Embora seja importante lembrar que a inclusão de nomes nos documentos não equivale a culpa, é difícil explicar indivíduos tão diversos e a sua afiliação com Epstein. E embora o público seja convidado a examinar os detalhes lascivos deste bando degenerado, há outras coisas – muito mais prejudiciais para os pervertidos – que nunca saberemos. Isso envolve as informações de inteligência que teriam sido coletadas pelo FBI.
Dois dias depois de Epstein cometer suicídio em 10 de agosto de 2019, agentes do FBI apreenderam computadores e documentos durante uma invasão à ilha particular do falecido pedófilo, de acordo com imagens de drone obtidas pela NBC News. A filmagem mostra que pelo menos dois desktops e um computador Apple foram removidos da ilha de Little St. James como parte da investigação do FBI.
Muitos utilizadores das redes sociais especularam que as informações contidas nos computadores removidos da residência de Epstein eram os chamados “ficheiros de chantagem” que o falecido agressor sexual, juntamente com qualquer agência de espionagem para a qual pudesse trabalhar, usaram para controlar indivíduos poderosos em altos cargos.
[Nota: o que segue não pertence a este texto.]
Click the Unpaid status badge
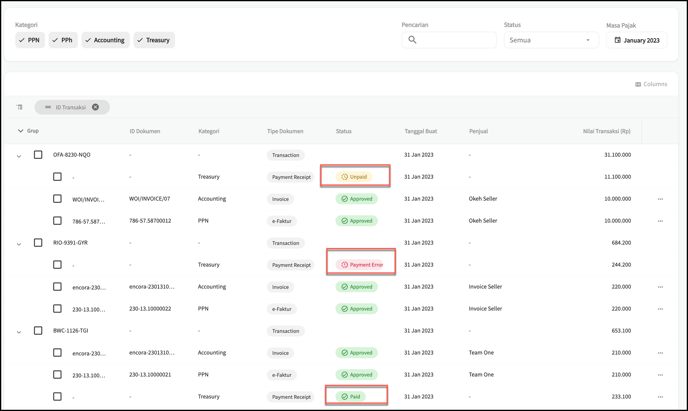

Em outras palavras, uma operação massiva de inteligência.
Na época da operação, o então procurador-geral William Barr prometeu que a investigação sobre a suposta má conduta de Epstein continuaria e que os perpetradores enfrentariam justiça.
“Qualquer co-conspirador não deve ficar tranquilo”, disse Barr. “As vítimas merecem justiça e vão consegui-la.”
Hoje, mais de quatro anos após a morte de Jeffrey Epstein, nem um único indivíduo envolvido com a falecida socialite e financista passou um único dia na prisão, e isso provavelmente não mudará. Os bilionarios e poderosos podem ocasionalmente sofrer chantagem, mas raramente sofrem nas mãos de um sistema judicial capitalista, baseado no lucro e na influência.